Contribution à un livre d’images

, Hannibal Volkoff et Jean-Louis Poitevin

Hannibal Volkoff publie son second livre intitulé "Nous qui débordons de la nuit" aux éditions Les presses littéraires.

I

Qu’est un pouvoir inconnu ? Rien.
Balzac

Sucre d’Orge et son pénis dans les Salons Mocchia di Coggiola 2, 2017

1

Ce n’est pas parfois, c’est souvent qu’il serait mieux de se taire, et toujours si cela était possible. En nous, le souffle appelle le mot et le mot l’autre mot et déjà le silence se rencogne dans un coin de la nuit où certains entreprennent de le chercher.

Traqué, il se terre dans le creux de la plainte qui hante l’espace que sépare du mur la plinthe. D’autres font la même chose et vers eux il s’avance.

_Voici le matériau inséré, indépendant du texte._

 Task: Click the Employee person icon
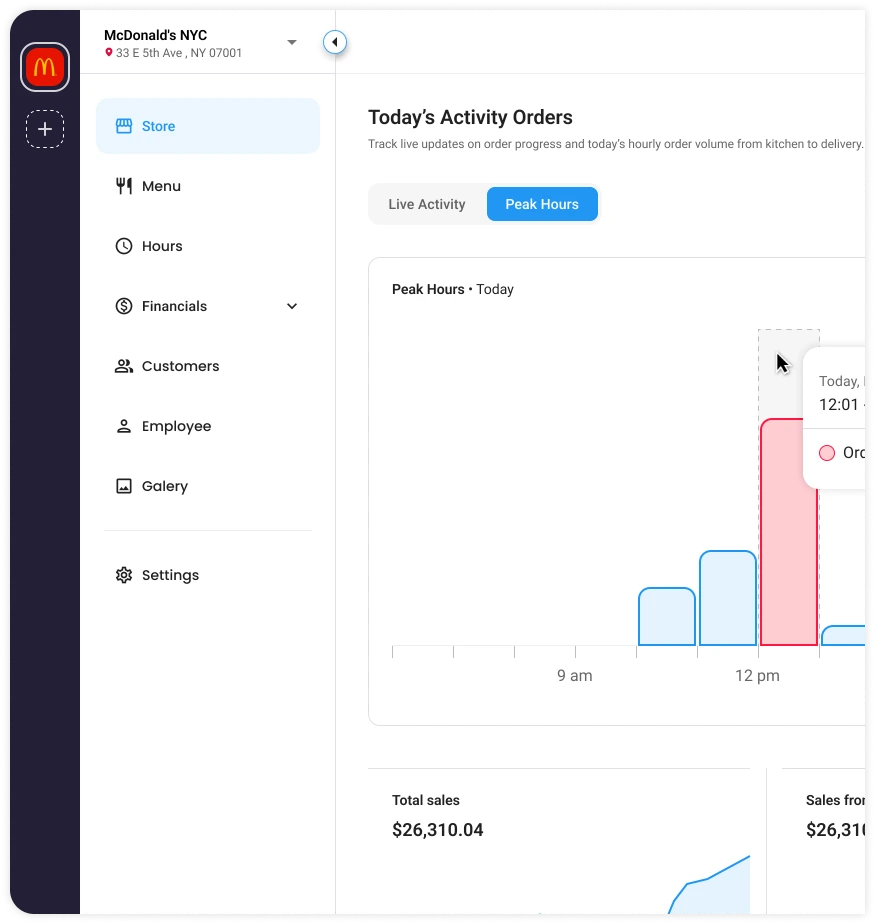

Ils le font sans même le savoir. C’est seulement qu’ils soutiennent l’indifférence des regards indifférents, de l’indifférence de leurs gestes non adressés.

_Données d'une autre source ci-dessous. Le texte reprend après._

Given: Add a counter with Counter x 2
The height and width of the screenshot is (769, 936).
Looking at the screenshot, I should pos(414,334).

Il y a bien un signe dans ce zigzag d’une main gantée qui saisit l’épée pour frapper la lune, dans les courbures mêlées que dessinent des corps à la surface perlée de la nuit, mais il ne laisse sur elle nulle trace. Et sur eux qui sont le miroir de la nuit, où s’inscrivent les promesses et les coups qu’ils s’envoient ?

Promesses sans destinataires, coups sans finalité, regards perdus d’insouciance, Perceval n’est jamais loin de qui erre de savoir sans accepter que tout soit en vain.

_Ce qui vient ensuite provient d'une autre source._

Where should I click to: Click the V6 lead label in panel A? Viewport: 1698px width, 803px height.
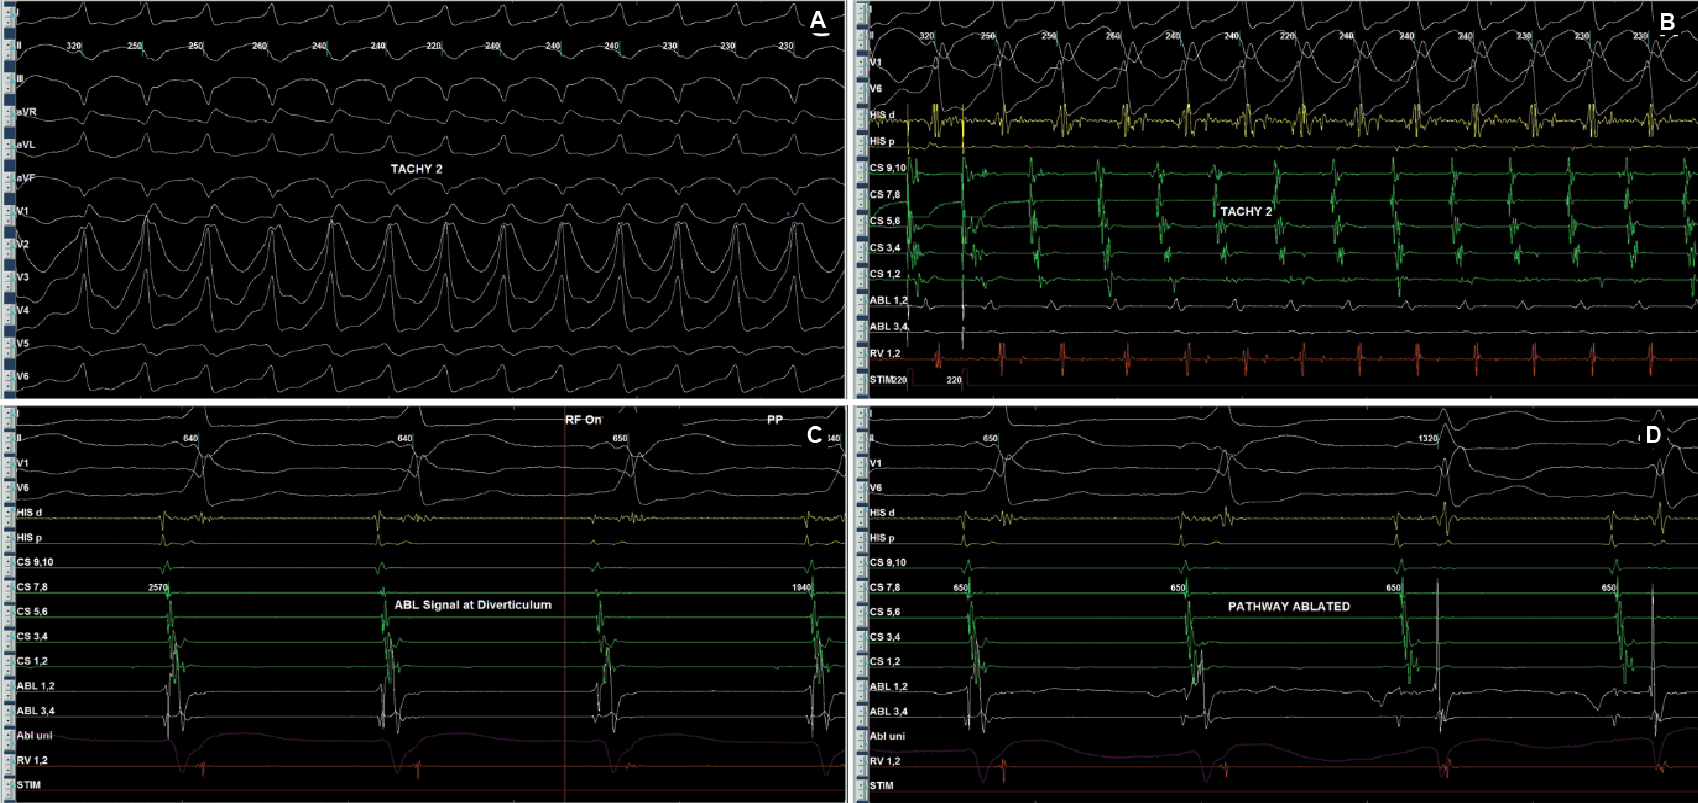click(x=23, y=376)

Eux savent que la vanité, cette propension à juger à l’aune d’un éternel demain ce qui a lieu maintenant, est un signe de mort écrit sur un sable que n’importe quelle vague efface sans s’en soucier.

La nuit se moque des jugements. Elle tend à la vanité le miroir de la vanité, celui où s’évanouit tout ce qui s’y regarde. Eux, irradient dans ce miroir inversé qu’ils tendent à la nuit.

Adam et Julien, Club Sandwich, 2011

2

Dans la nuit, personne ne demande à savoir puisque déjà il sait. Ce qu’il sait ? Que rien et tout, l’un et l’autre, le visage et la loi s’entr’appartiennent dans le jeu des regards. Que voir et être vu sont les deux faces d’un même soleil.

Et c’est ce que confirme chacun des regards perdus qui se croisent sur la surface indifférenciée des images.

Et c’est ce qu’affirment les corps qui s’échardent, s’emboîtent, se défient et ainsi s’éternisent dans la partie sans fin de ce jeu dont la règle essentielle tient en ceci qu’il est y possible de changer le et en est, autant qu’il est loisible d’y opérer le renversement du est en et.

Il faudrait ajouter comme d’autres changent le vin en eau ou le pain en douleur et le secret en rêve.

Toto pensif, 2016

3

Ce que depuis si longtemps on sait, c’est que l’histoire se révèle être aussi inutile qu’un miroir sans tain pour qui veut connaître les passages entre ciel et terre. Il y a ceux qui regardent sans se soucier de voir et ceux qui veulent tout voir parce qu’ils pensent que ce tout est la voie du salut. Ce sont gens du jour, de la loi, de l’ordre. De leurs voix éraillées, ils s’épuisent à se crier des ordres. Ils s’entraînent à contrer le silence. Ils ne sauront jamais se taire.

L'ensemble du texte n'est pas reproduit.